6. The detection method according to claim 1, characterized in that, The test report includes processing recommendations; The first execution plan and the second execution plan, based on the similarity being greater than or equal to a first similarity threshold, generate a detection report on the data warehouse, and output the detection report, including: When the similarity between the first execution plan and the second execution plan is equal to a third similarity threshold, a processing suggestion is output, which is used to indicate that the first data of the processing request requirement has been stored in the data warehouse.

7. The detection method according to claim 1, characterized in that, The test report includes a form; The process generates a detection report for the data warehouse based on a first execution plan and a second execution plan whose similarity is greater than or equal to a first similarity threshold, and outputs the detection report, including: Based on preset table creation rules, the first execution plan and the second execution plan, whose similarity is greater than or equal to the first similarity threshold, are processed to obtain a table.

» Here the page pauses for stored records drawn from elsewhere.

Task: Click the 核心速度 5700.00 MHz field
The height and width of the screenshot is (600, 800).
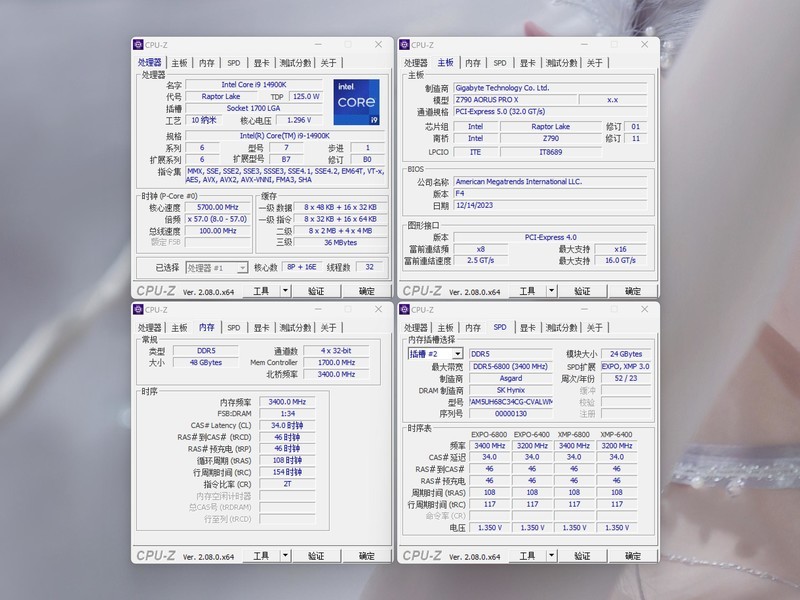Action: pyautogui.click(x=217, y=208)
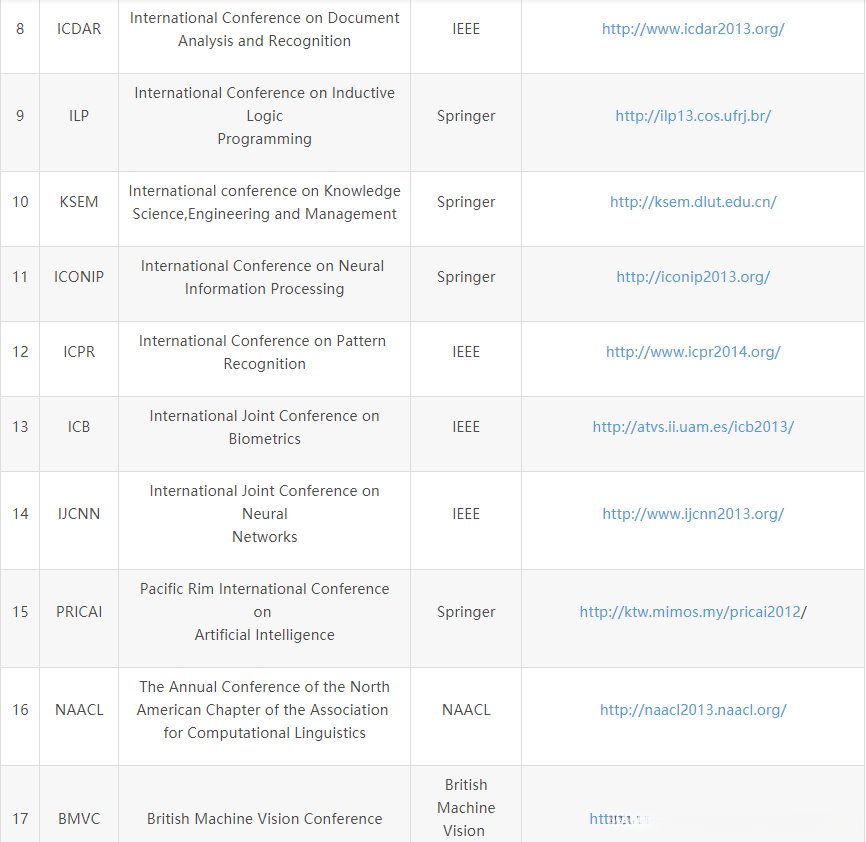Select the BMVC abbreviation cell
The height and width of the screenshot is (842, 866).
point(79,819)
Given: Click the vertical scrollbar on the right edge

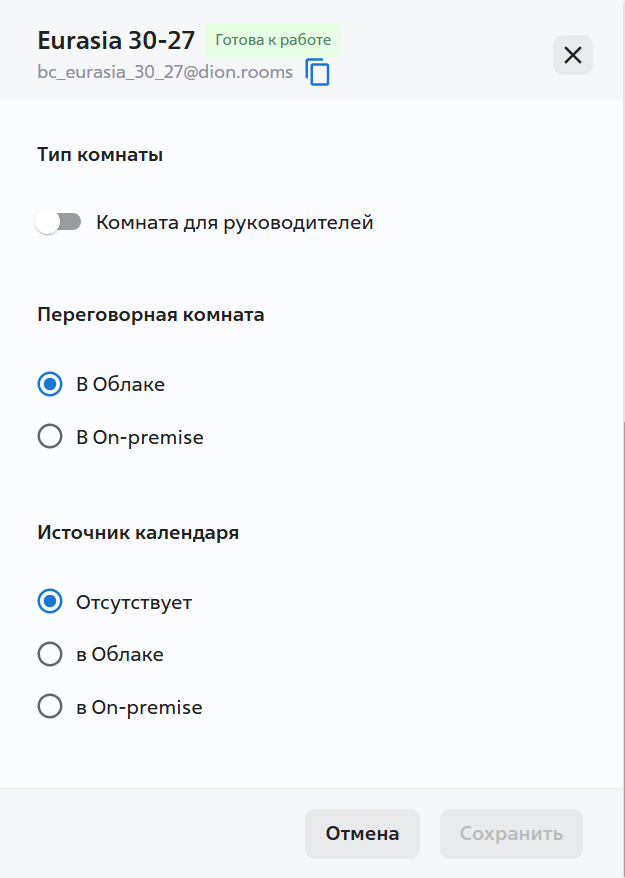Looking at the screenshot, I should pyautogui.click(x=622, y=600).
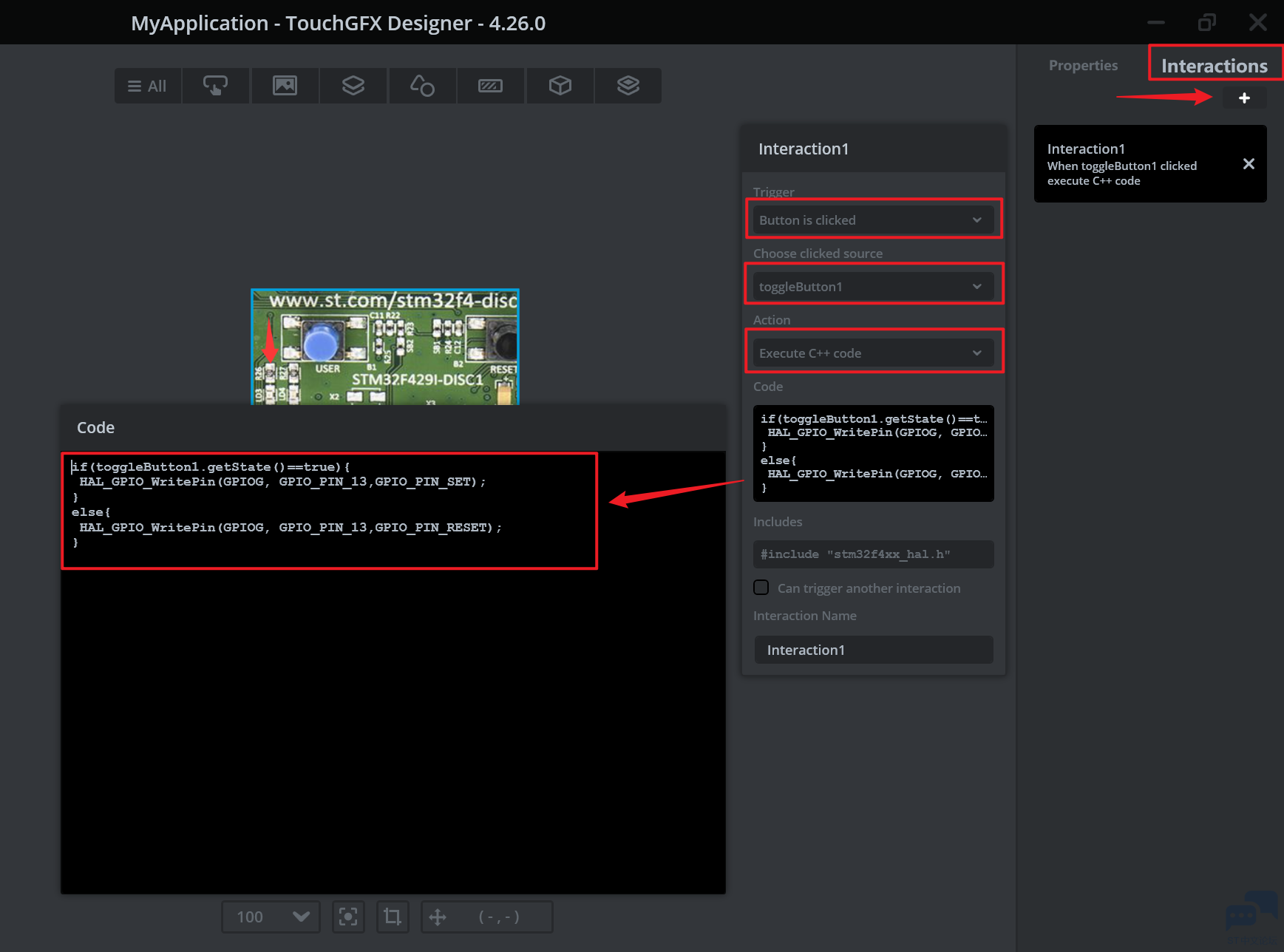
Task: Enable 'Can trigger another interaction' checkbox
Action: 761,588
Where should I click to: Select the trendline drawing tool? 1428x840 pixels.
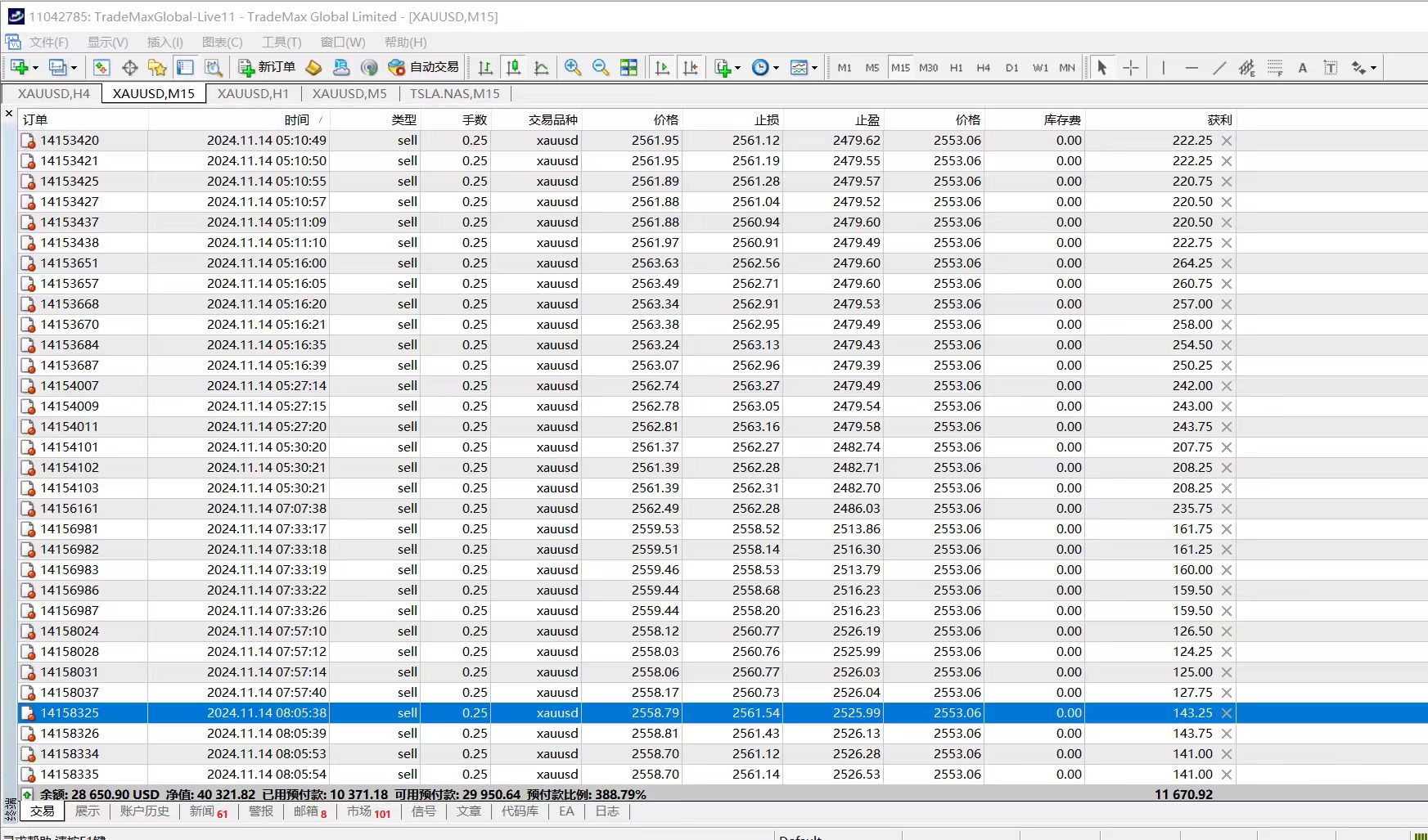click(x=1219, y=68)
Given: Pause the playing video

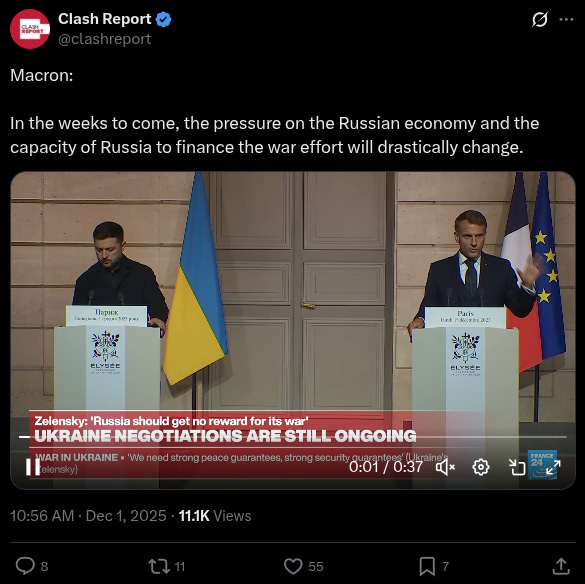Looking at the screenshot, I should pyautogui.click(x=33, y=466).
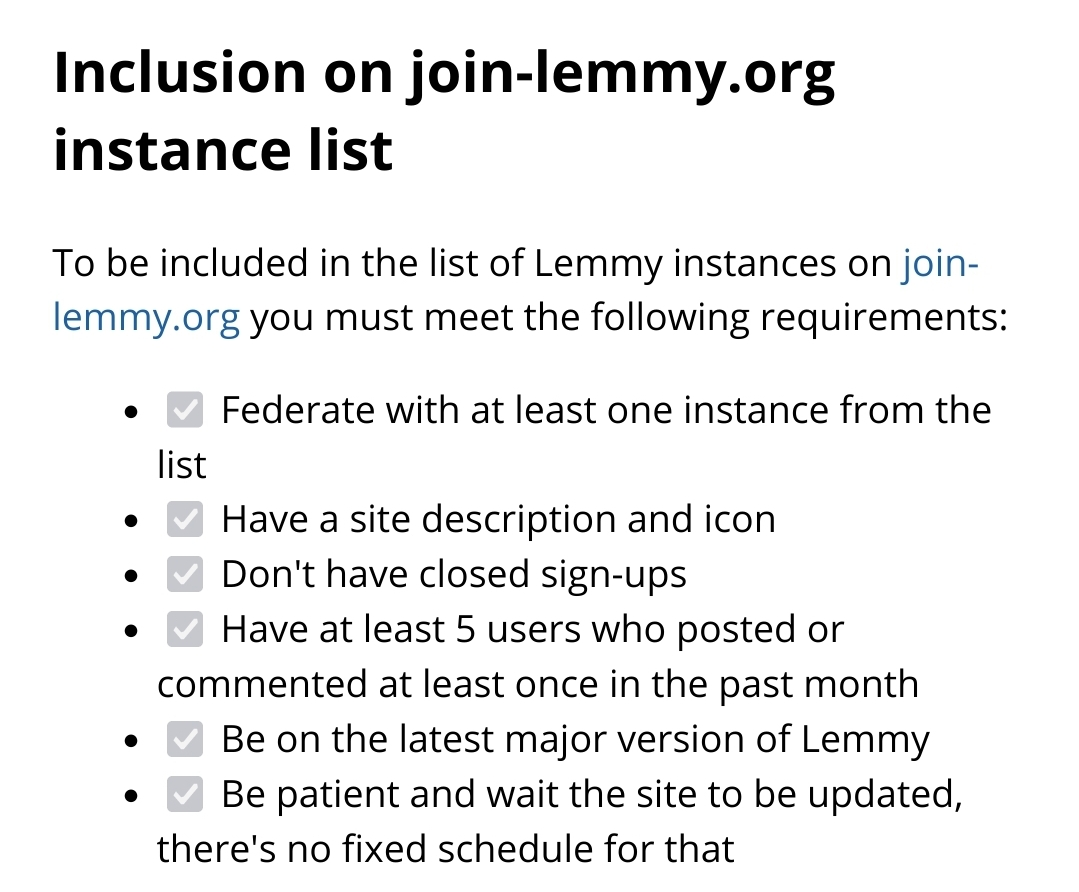The image size is (1079, 892).
Task: Toggle the at least 5 users checkbox
Action: [184, 629]
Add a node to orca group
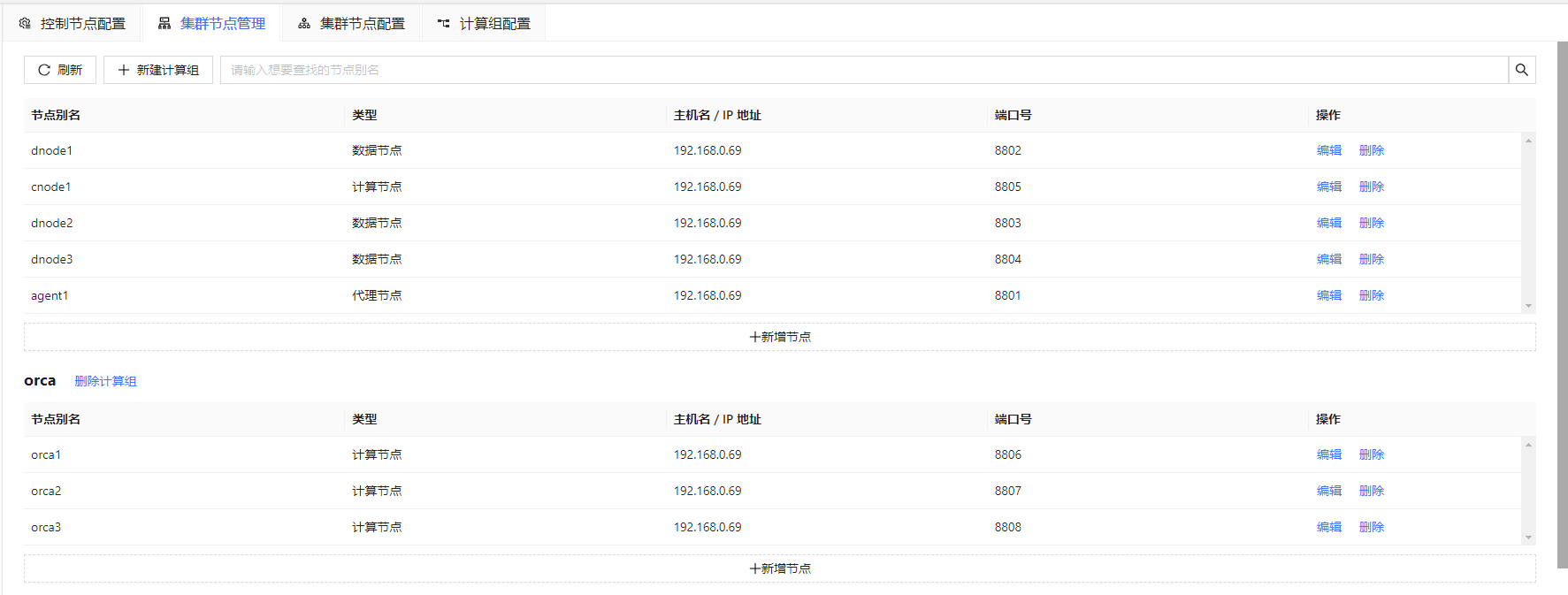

8. A detection device for a data warehouse, characterized in that, The detection device includes: A first acquisition module is configured to respond to a processing request for first data from a terminal device, and determine a first execution plan corresponding to the first data based on the processing request; the processing request includes storing the first data into the data warehouse; storing the first data into the data warehouse includes processing the original data according to the first execution plan to obtain the first data and storing the first data into the data warehouse; the original data includes data other than the data in the data warehouse; The second acquisition module is used to acquire the second data stored in the data warehouse and the second execution plan corresponding to the second data; The first determining module is used to determine the degree of similarity between the first execution plan and the second execution plan based on preset execution plan processing rules; The first output module is used to generate a detection report on the data warehouse based on a first execution plan and a second execution plan whose similarity is greater than or equal to a first similarity threshold, and output the detection report. The detection report is used to instruct relevant personnel to adjust the data hierarchy of the data warehouse or to adjust the processing request.

9. A computer device, characterized in that, The computer device includes a memory and a processor; The memory is used to store computer programs; The processor is configured to execute the computer program and, in executing the computer program, implement the data warehouse detection method as described in any one of claims 1 to 7.

10. A computer-readable storage medium storing a computer program thereon, characterized in that, When the computer program is executed by a processor, it implements the steps of the data warehouse detection method as described in any one of claims 1 to 7.